В страхе и с дрожью в голосе Нанина назвала недельную плату за комнату.
Мажордом расхохотался.
— А что, если я предложу тебе столько, что ты сможешь оплатить комнату за год вперед? — спросил он.
Нанина смотрела на него в немом изумлении.
— Что, если я предложу тебе именно такую сумму? — продолжал мажордом. — И что, если взамен я попрошу тебя только надеть нарядное платье и предлагать угощение в красивой комнате гостям маркиза Мелани на его большом балу? Что бы ты на это сказала?
Нанина ничего не сказала. Она отступила на шаг или на два, и вид у нее был еще более растерянный.
— Ты, верно, слыхала про этот бал? — кичливо произнес мажордом. — Последний бедняк в Пизе знает о нем. Об этом толкует весь город.
Нанина все еще молчала. Чтобы ответить правдиво, ей пришлось бы признаться, что то, о чем «толкует весь город», не представляло для нее интереса. Последняя новость из Пизы, которая пробудила отклик в ее душе, была новость о смерти графини д'Асколи и об отъезде Фабио в чужие страны. Она была так же мало осведомлена о его возвращении в родной город, как и о слухах по поводу бала у маркиза. Что-то в глубине ее сердца, какое-то чувство, в котором она не имела ни желания, ни способности разобраться, привело ее назад в Пизу, в старое жилище, теперь связанное для нее с самыми нежными воспоминаниями. Думая, что Фабио все еще отсутствует, она считала, что теперь ее возвращение никак нельзя будет истолковать дурно; и она не могла устоять перед искушением вновь посетить те места, где она познала первое великое счастье и первое великое горе своей жизни. Среди всех бедняков Пизы она, пожалуй, была последней, чье любопытство могли возбудить и чье внимание могли привлечь слухи об увеселениях во дворце Мелани.
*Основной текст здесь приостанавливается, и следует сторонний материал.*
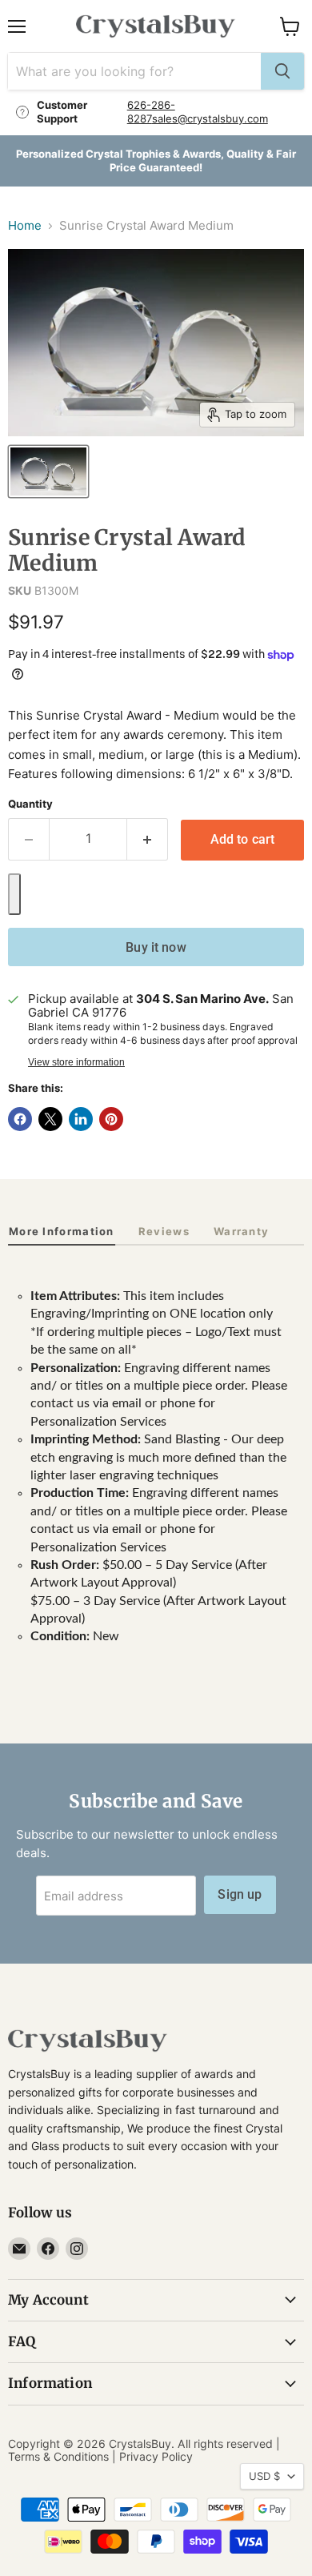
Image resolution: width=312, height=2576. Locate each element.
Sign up (240, 1894)
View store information (76, 1062)
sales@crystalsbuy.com (210, 118)
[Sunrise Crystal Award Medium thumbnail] (48, 471)
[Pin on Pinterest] (111, 1119)
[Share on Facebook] (20, 1119)
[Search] (282, 71)
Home (25, 225)
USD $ (264, 2476)
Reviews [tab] (164, 1231)
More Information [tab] (61, 1231)
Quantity (30, 804)
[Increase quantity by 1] (147, 839)
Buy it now (156, 947)
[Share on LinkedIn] (81, 1119)
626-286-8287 (151, 111)
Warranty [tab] (241, 1231)
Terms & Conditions (58, 2456)
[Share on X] (50, 1119)
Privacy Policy (156, 2456)
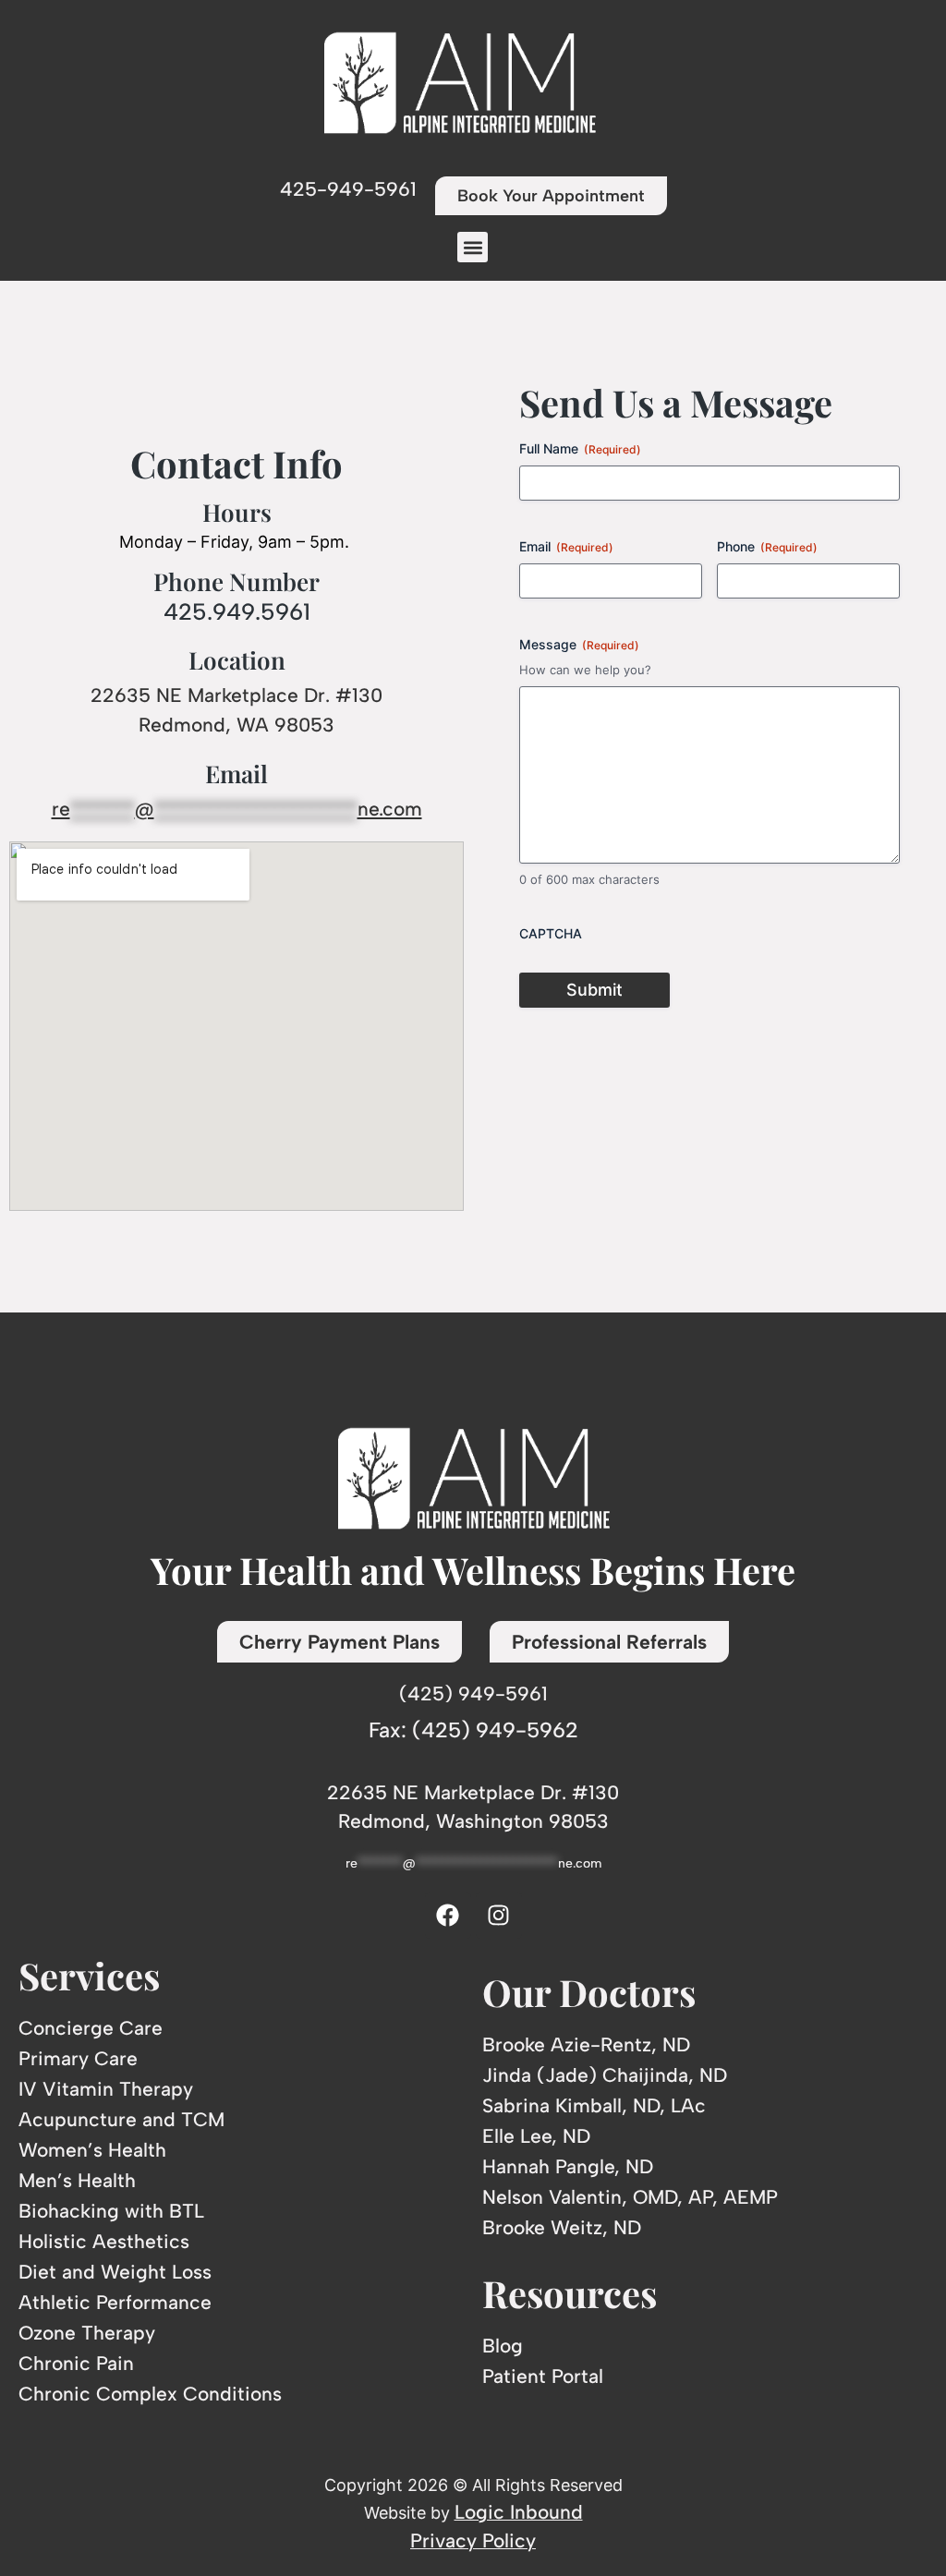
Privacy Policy (473, 2540)
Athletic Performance (115, 2302)
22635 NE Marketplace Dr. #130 (236, 695)
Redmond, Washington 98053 (473, 1820)
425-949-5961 (348, 188)
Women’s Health (92, 2149)
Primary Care (78, 2058)
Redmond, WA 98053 (236, 724)
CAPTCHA (550, 933)
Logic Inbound (519, 2511)
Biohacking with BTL (111, 2210)
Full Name (580, 448)
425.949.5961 (237, 611)
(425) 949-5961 (473, 1693)
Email (566, 546)
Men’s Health (77, 2180)
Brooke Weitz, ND (561, 2227)
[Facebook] (448, 1916)
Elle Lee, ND (536, 2135)
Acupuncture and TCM (121, 2119)
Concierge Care (90, 2027)
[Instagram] (499, 1916)
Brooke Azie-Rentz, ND (586, 2044)
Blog (502, 2345)
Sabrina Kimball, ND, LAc (594, 2105)
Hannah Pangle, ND (567, 2166)
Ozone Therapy (86, 2332)
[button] (472, 247)
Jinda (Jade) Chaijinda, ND (604, 2074)
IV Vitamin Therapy (105, 2088)
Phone (767, 546)
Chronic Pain (76, 2363)
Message (579, 644)
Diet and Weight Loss (115, 2271)
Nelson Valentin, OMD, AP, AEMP (630, 2196)
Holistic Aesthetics (103, 2241)
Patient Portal (542, 2376)
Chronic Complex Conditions (150, 2393)
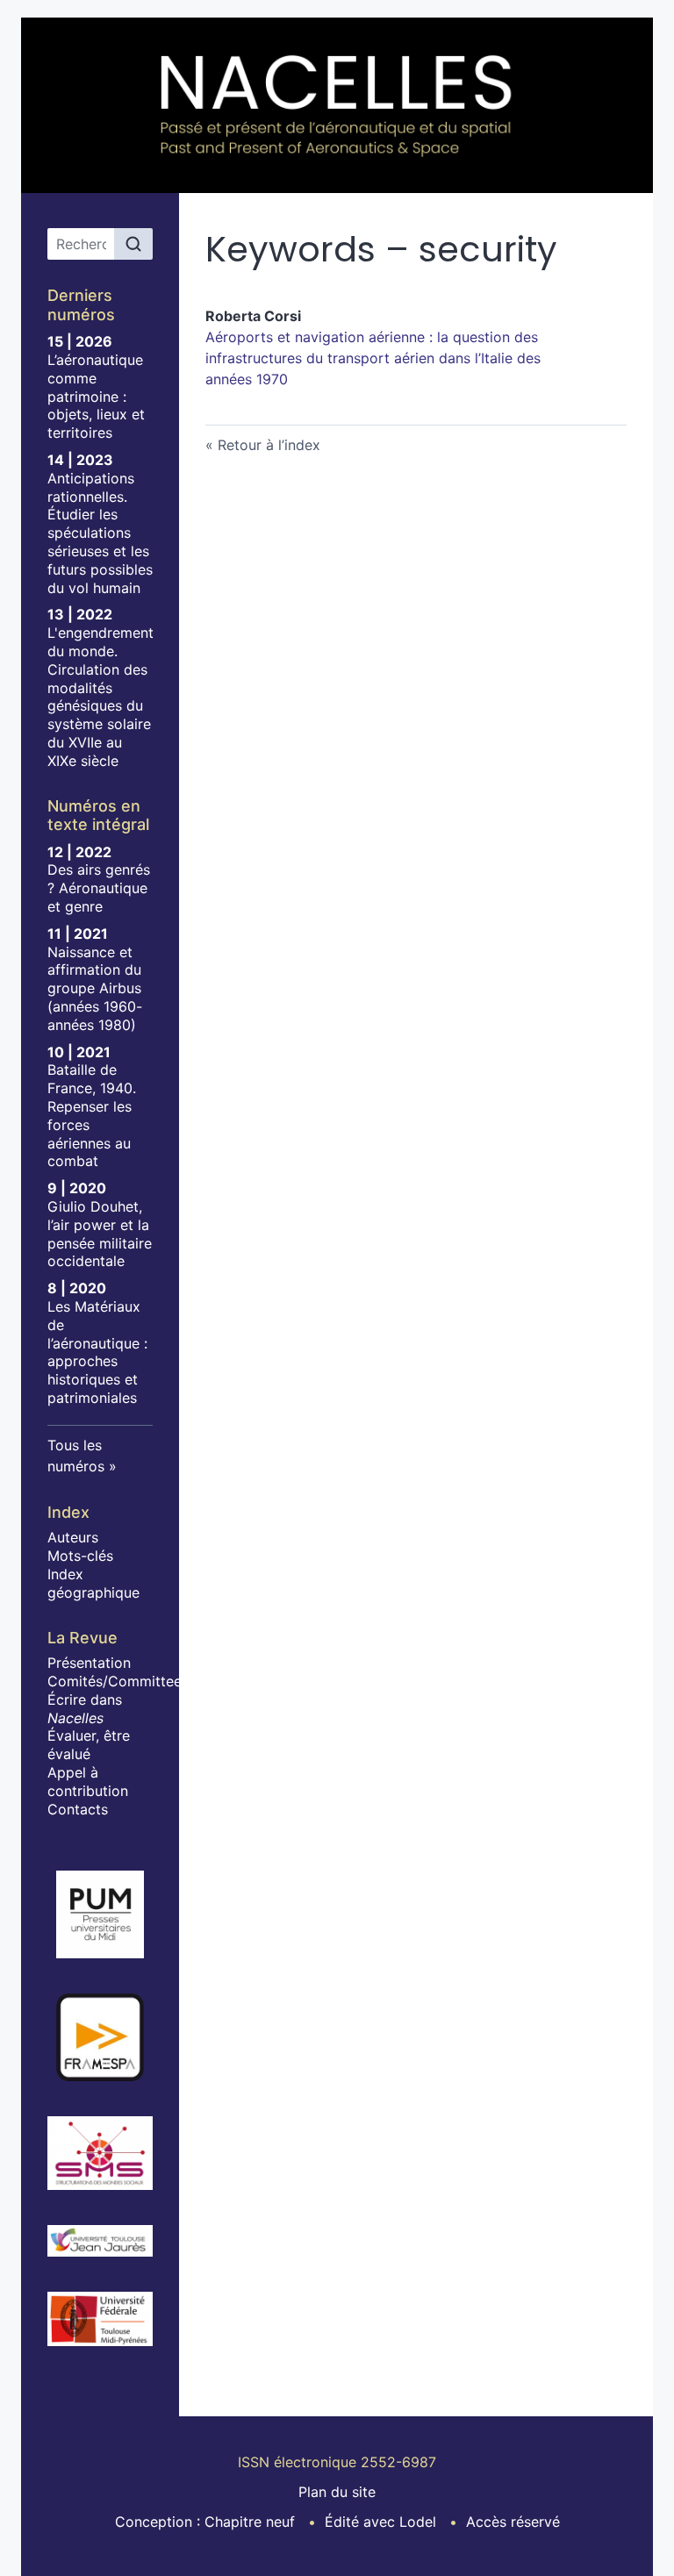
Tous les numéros (75, 1455)
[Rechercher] (133, 244)
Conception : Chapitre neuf (205, 2521)
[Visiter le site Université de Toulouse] (100, 2319)
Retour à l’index (269, 445)
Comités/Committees (118, 1681)
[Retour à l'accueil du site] (337, 105)
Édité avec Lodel (380, 2521)
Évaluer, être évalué (88, 1745)
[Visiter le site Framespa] (100, 2037)
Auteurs (72, 1537)
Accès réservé (513, 2521)
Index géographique (93, 1583)
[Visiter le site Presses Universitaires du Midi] (100, 1914)
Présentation (89, 1662)
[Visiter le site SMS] (100, 2153)
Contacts (77, 1809)
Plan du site (337, 2492)
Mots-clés (80, 1555)
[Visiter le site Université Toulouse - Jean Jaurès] (100, 2241)
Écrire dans (84, 1709)
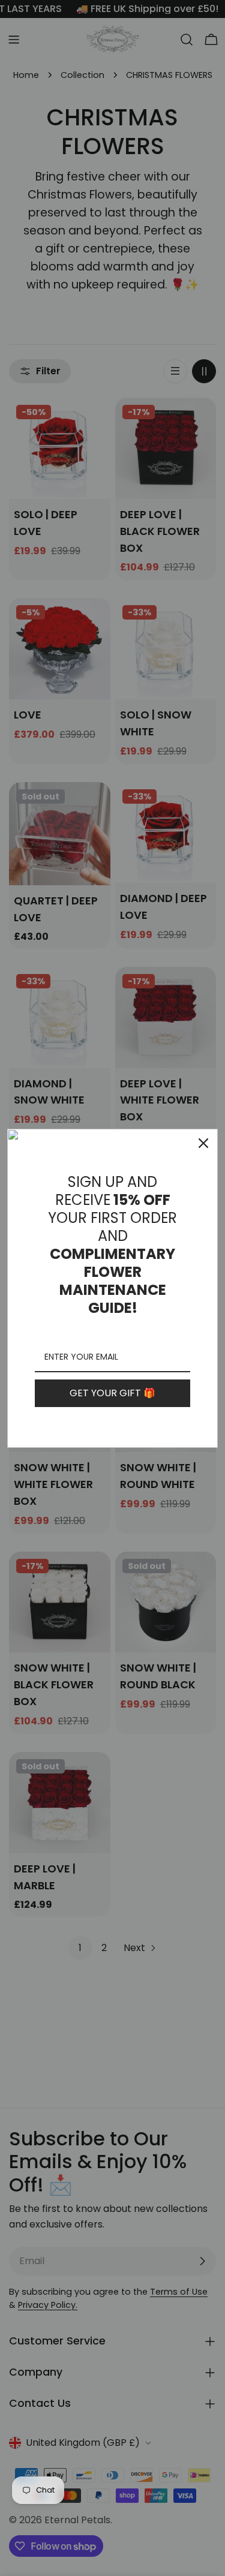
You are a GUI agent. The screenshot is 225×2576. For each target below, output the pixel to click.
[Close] (203, 1143)
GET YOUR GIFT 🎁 (112, 1393)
Но она не могла признаться во всем этом. Она могла только с великим смирением и немалым удивлением слушать, как мажордом, снисходя к ее невежеству и в надежде прельстить ее своим предложением, описывал ей подготовку приближавшегося празднества, восторженно останавливаясь на великолепии аркадских беседок и красоте пастушеских туник. Когда он кончил, Нанина робко заметила, что ей будет не по себе в пышном чужом наряде и что она очень сомневается в своей способности должным образом услужить важным людям на балу. Однако мажордом не хотел слушать никаких возражений и потребовал вызвать Марту Ангризани, чтобы она засвидетельствовала добропорядочность Нанины. К тому времени, как эта формальность была закончена к полному удовлетворению мажордома, появилась и Ла Бьонделла, не сопровождаемая на этот раз обычным спутником всех ее прогулок, ученым пуделем Скарамуччей.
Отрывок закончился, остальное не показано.